The entries below are to be reproduced in full, exactly as written.

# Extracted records
┌────────
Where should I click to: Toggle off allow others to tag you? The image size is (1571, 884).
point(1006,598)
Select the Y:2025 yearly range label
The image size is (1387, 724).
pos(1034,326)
└────────
# Task solution
Where should I click to: Toggle off allow others to tag you? The image size is (1571, 884).
point(1006,598)
Select the Y:2025 yearly range label
The image size is (1387, 724).
pos(1034,326)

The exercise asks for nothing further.